Kube-controller-manager(ReplicaSet)
Kube-controller-manager(ReplicaSet)
基于1.25
ReplicaSet控制器是ReplicaSet资源对象的控制器,通过Informer资源监听ReplicaSet和Pod对象,监听到Add、Update、Delete时,ReplicaSet控制器会对ReplicaSet资源对象进行Reconcile
ReplicaSet资源对象主要包含Pod模版(Spec.Template)和副本数(Spec.Replicas)
控制器初始化
ReplicaSet控制器初始化的时候,会创建工作队列以存储ReplicaSet资源对象的Key。
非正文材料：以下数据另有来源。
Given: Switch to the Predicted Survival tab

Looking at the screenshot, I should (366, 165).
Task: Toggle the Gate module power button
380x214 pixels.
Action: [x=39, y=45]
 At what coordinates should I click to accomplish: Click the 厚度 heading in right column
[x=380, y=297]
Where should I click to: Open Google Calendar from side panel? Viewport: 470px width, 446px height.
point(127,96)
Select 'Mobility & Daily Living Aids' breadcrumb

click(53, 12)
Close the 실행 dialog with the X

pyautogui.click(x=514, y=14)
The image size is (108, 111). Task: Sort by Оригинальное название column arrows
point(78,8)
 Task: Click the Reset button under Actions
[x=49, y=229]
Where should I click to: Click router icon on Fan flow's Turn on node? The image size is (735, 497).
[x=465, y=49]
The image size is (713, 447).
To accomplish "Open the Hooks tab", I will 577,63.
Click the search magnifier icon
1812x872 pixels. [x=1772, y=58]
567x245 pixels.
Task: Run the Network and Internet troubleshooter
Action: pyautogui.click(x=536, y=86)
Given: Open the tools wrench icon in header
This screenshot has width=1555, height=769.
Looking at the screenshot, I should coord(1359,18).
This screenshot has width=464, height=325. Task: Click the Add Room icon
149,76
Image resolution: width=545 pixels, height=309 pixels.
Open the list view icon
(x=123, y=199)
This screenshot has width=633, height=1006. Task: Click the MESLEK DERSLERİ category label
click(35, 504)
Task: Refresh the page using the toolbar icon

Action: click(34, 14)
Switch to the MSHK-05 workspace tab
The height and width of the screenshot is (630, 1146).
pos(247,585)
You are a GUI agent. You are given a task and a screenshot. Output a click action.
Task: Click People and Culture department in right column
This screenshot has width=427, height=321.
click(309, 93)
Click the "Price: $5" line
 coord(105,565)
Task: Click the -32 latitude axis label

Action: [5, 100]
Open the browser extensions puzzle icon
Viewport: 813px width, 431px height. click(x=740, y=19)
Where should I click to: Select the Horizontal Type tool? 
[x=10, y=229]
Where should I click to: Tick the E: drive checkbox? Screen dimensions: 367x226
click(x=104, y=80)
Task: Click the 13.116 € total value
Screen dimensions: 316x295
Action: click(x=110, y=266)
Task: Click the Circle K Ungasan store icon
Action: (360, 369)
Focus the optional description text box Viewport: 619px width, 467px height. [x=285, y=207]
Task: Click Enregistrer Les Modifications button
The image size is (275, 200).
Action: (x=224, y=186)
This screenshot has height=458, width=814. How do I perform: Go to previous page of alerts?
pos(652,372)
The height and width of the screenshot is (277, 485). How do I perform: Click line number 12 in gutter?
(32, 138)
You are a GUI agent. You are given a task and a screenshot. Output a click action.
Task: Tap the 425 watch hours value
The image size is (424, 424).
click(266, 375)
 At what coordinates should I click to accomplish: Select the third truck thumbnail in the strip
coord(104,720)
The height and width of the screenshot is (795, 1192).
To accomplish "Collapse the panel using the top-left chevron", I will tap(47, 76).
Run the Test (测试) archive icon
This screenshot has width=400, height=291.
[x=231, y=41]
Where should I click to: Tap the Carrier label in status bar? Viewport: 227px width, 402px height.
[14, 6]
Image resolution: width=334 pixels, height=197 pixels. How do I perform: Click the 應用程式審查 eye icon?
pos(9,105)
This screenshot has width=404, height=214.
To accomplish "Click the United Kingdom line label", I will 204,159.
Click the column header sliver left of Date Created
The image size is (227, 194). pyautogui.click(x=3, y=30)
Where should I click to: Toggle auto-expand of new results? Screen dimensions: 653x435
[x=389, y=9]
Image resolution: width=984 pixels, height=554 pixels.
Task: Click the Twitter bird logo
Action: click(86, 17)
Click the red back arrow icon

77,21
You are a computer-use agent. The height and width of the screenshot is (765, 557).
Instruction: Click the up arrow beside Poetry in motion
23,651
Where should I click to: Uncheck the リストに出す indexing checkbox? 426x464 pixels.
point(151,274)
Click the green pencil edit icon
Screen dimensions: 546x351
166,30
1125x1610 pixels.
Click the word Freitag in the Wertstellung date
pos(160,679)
- ReplicaSet资源对象:监听Add、Update、Delete事件,把监听到的ReplicaSet资源对象的Key加入到工作队列,等待Worker协程消费
- Pod资源对象:监听Add、Update、Delete事件,把监听到的Pod资源对象的Key加入到工作队列,等待Worker协程消费
- Pod资源对象的OwnerReference记录了父级资源的引用
- 当触发了Pod的Add或Delete事件,通过OwnerReference找到关联的ReplicaSet资源对象并将Key加入工作队列,等待Worker消费
- 当触发Pod的Update事件,检查OwnerReference是否更新,如果有,把更新后的OwnerReference引用的新旧RS资源对象的Key加入到工作队列,等待协程消费
主要执行逻辑
ReplicaSet控制器目标是确保Pod数量和期望数量一致
rsc.rsLister.ReplicaSets
获取RS资源对象,RS控制器通过RSInformer的Lister接口的Get获取完整的RS资源对象
rsc.expectations.SatisfiedExpectations
判断上一次调谐是否完整
- RS控制器通过Expectation机制来判断上一次调谐需要创建或删除的Pod是否已经被kube-apiserver
- 如果SatisfiedExpectations返回false,说明上一次调谐过程发出的创建或者删除Pod请求还未被kube-apiserver处理完成
controller.FilterActivePods
获取活跃Pod
RS控制器通过Pod Informer的Lister接口List方法获取当前的命名空间下所有的Pod,然后过滤出活跃的Pod
活跃的Pod:Pod.Status.Phase未处于Succeeded或Failed,并且未处于删除中的Pod
筛选活跃的Pod的是func
-
func IsPodActive(p *v1.Pod) bool {
return v1.PodSucceeded != p.Status.Phase &&
v1.PodFailed != p.Status.Phase &&
p.DeletionTimestamp == nil
}
-
最后筛选出当前RS资源对象关联的活跃的Pod
rsNeedsSync && rs.DeletionTimestamp == nil
判断是否执行Reconcile
- 如果RS的上一次调谐完成,并且资源对象没有在删除中,那就继续下一次
rsc.manageReplicas
执行Reconcile
- RS控制器对比活跃Pod数量和期望Pod数量
- 如果活跃Pod数量比期望Pod数量少,就通过慢启动的方式增加活跃Pod
- 如果活跃Pod数量比期望多,那就进行Pod排序后,删除超出期望的Pod
calcuateStatus
计算并更新RS的状态
rsc.queue.AddAfer
重新加入工作队列
- 如果Status.ReadyReplicas和Status.AvailableReplicas不一致,并且MinReadySecond大于0,则可能有一些Pod等待MinReadySecond之后,才能从Ready到Available
慢启动创建Pod
当活跃Pod数量少于期望Pod数量,RS控制器需要创建Pod,由于性能问题出现Pod连续创建失败的情况
RS控制器分多批次创建Pod,从小批次开始,逐渐扩大批次,避免大量报错这叫做慢启动
慢启动过程中,RS控制器每次启动bacthSize个gouroutine并发创建Pod,当一个批次的Pod全部启动成功后,RS控制器重新计算batchSize,其值少前面一批大小的俩杯直到Pod全部创建。如果某个批次出现错误,则RS控制器会在该批次执行之后报错,结束调谐,等待后续RS控制器重试
-
// slowStartBatch tries to call the provided function a total of 'count' times,
// starting slow to check for errors, then speeding up if calls succeed.
//
// It groups the calls into batches, starting with a group of initialBatchSize.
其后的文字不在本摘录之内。